▶ _Assignment_: Taking the records line by line, how many lines contain the word "Send"? Answer with the number only.

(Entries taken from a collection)
=-=-=

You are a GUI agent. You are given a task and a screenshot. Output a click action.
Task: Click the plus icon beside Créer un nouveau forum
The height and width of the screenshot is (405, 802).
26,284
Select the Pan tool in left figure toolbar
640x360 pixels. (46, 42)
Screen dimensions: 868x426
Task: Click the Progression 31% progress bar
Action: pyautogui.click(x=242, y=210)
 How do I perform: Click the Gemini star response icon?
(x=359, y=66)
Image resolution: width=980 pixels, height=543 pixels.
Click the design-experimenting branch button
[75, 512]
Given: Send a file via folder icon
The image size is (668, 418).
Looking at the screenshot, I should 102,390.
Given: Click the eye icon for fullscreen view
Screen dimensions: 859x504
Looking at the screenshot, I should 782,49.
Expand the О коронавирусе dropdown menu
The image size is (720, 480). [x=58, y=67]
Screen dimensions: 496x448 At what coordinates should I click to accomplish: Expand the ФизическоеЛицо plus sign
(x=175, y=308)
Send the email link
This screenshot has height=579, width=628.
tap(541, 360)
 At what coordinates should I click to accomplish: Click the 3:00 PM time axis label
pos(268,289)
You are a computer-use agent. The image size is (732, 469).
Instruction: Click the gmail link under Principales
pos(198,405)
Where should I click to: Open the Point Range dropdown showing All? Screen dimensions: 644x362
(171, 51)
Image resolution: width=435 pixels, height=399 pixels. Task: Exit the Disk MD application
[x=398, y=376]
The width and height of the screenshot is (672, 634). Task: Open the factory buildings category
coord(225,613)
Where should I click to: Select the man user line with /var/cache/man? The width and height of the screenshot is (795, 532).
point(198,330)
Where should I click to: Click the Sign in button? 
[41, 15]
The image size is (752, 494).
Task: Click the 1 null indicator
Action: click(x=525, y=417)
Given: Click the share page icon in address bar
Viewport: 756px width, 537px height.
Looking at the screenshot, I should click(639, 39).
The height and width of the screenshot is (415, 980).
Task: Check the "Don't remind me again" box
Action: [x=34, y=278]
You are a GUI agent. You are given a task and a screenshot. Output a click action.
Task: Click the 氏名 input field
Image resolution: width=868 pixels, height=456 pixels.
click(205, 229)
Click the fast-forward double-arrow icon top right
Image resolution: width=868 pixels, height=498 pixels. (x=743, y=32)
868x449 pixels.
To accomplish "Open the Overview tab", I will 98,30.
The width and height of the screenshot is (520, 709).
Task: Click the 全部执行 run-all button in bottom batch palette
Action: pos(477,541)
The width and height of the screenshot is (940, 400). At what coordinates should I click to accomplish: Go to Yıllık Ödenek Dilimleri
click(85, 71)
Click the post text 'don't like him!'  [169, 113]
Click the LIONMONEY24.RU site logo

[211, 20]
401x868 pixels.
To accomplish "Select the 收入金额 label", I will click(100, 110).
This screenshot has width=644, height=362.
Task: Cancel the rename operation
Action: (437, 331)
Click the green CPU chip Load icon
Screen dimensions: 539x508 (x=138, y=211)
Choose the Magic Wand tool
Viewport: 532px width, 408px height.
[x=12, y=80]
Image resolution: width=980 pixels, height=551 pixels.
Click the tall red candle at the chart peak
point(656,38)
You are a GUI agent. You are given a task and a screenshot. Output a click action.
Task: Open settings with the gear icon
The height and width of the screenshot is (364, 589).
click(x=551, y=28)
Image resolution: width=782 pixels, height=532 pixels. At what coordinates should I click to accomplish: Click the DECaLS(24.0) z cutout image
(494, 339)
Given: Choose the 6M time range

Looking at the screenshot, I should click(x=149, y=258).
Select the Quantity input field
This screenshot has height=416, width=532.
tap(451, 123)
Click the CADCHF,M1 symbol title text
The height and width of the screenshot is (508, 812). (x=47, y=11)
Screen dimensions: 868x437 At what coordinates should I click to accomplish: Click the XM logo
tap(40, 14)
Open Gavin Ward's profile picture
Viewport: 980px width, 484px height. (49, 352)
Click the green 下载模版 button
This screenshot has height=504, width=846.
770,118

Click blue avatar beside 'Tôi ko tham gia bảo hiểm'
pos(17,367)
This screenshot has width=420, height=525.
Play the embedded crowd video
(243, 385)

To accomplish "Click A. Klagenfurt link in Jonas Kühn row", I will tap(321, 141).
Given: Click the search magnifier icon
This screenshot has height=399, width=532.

=-=-=

▶ _Response box_: 2